Drag racing has always been a sport about pushing the boundaries of speed and safety. The most important thing was to win, and the Big Three recruited hot rodders across the country to try and make the meanest, fastest cars they could. This eventually led to many rodders moving the rear axle forward a foot and a half, giving birth to the Funny Car. But it wasn’t until Mercury showed up to the track in 1965 with its built-from-the-ground-up Comet that Funny Cars adapted the trademark fliptop body.

Mercury built just five of these fliptop Comets, and only one is left. It is being auctioned off at Barrett-Jackson this month as the Grandfather of Funny Cars.

Pictures: Barrett-Jackson

The nickname is a bit misleading, as Funny Cars were already making appearances at the strip when Mercury came to town with the Comet. But it was the first purpose built Funny Car, whereas previous funny cars were merely modified showroom cars. The fliptop body was an important innovation for Funny Cars for two reasons. It shaves several hundred pounds off the car in the extremely competitive Funny Car classes, while retaining the look of a showroom car.

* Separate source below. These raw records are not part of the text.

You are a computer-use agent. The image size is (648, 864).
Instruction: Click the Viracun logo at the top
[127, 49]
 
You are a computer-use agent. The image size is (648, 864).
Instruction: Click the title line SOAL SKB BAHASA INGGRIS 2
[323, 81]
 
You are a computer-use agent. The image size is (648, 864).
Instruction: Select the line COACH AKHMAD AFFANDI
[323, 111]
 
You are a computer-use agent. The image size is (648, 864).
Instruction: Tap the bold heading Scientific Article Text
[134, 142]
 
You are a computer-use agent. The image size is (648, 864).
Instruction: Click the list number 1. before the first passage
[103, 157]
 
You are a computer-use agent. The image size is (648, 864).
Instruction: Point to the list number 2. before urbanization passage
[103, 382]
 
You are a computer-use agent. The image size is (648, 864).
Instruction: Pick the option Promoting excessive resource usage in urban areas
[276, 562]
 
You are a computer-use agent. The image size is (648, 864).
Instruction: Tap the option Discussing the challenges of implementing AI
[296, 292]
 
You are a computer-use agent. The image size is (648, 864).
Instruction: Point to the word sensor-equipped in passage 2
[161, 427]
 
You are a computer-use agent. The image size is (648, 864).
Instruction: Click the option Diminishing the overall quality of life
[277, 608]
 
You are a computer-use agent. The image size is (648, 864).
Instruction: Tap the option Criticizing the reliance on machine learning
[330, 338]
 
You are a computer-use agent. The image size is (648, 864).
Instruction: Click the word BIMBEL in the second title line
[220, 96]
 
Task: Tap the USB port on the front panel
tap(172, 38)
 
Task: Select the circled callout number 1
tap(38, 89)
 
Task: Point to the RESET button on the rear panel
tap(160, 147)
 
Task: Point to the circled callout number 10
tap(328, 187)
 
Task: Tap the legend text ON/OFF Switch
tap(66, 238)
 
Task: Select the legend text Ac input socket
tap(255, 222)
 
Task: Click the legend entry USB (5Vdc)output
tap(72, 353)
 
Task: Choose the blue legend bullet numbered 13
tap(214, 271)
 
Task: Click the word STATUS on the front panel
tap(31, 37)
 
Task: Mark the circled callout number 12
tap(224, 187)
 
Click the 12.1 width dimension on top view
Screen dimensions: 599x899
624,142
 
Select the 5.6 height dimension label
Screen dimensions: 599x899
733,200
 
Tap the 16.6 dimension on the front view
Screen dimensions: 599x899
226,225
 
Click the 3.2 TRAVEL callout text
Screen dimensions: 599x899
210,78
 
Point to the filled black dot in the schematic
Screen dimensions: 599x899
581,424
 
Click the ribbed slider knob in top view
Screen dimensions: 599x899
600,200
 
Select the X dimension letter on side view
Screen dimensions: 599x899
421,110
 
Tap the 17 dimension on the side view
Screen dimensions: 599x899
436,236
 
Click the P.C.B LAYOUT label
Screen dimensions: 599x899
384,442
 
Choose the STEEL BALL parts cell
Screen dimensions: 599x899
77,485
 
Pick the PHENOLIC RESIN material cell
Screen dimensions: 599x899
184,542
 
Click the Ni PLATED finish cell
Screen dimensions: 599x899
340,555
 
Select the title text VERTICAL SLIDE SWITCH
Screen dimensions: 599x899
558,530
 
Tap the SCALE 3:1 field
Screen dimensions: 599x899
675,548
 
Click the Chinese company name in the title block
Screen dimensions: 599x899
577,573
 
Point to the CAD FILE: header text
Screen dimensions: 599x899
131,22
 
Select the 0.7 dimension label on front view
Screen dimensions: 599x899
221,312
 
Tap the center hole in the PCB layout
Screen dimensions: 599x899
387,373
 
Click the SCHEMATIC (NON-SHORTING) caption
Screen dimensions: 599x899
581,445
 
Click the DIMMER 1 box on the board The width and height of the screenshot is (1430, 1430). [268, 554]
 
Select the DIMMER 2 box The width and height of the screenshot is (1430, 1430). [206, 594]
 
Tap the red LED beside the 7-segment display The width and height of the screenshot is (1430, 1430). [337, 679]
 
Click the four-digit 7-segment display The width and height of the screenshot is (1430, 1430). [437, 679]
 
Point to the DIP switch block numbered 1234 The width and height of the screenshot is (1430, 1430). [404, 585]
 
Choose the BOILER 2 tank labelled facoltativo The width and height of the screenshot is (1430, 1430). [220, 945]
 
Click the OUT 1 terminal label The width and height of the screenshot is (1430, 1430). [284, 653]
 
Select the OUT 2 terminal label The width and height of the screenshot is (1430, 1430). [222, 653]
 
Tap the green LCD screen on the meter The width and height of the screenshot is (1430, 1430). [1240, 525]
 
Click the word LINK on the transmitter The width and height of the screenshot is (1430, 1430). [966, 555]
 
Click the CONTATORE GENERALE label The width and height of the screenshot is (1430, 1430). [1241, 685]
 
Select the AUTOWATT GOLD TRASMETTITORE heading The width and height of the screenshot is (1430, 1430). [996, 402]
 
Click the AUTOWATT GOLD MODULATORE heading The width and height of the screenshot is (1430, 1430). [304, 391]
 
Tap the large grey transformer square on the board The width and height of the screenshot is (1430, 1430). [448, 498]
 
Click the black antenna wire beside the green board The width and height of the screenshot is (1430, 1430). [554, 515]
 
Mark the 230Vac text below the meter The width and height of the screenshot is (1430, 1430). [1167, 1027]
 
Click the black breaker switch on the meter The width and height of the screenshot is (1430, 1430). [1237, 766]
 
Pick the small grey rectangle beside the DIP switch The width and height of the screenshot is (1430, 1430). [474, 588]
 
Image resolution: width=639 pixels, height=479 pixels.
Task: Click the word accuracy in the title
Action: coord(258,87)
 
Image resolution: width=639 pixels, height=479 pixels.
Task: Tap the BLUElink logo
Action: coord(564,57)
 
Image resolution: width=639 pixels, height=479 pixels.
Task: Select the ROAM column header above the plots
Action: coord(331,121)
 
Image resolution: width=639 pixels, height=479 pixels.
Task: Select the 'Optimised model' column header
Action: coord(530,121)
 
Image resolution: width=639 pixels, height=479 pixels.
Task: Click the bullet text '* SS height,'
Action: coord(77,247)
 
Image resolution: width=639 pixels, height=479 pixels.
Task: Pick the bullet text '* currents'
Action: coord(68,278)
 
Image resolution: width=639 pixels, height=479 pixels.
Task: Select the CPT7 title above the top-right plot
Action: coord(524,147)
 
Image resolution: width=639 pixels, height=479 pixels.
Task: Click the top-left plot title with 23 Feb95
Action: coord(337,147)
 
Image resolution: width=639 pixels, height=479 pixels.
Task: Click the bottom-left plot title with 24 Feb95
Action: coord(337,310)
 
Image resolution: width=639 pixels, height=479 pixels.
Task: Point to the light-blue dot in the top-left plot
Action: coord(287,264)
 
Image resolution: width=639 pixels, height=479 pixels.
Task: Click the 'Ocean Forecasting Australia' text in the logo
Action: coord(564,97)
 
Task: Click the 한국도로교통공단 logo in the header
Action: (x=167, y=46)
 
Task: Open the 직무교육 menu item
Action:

But this Comet was important for other reasons too. It was the first Funny Car to run an automatic transmission, which was largely dismissed by racers of the day. It also featured the first safety escape hatch, which I’m sure all race car drivers appreciate today. Powered by a Mercury 427 SOHC engine and driven by Pete Gates (and he called the car “Gate Job”), this comet went on to win the 1966 season, catapulting him into history alongside his amazing automobile.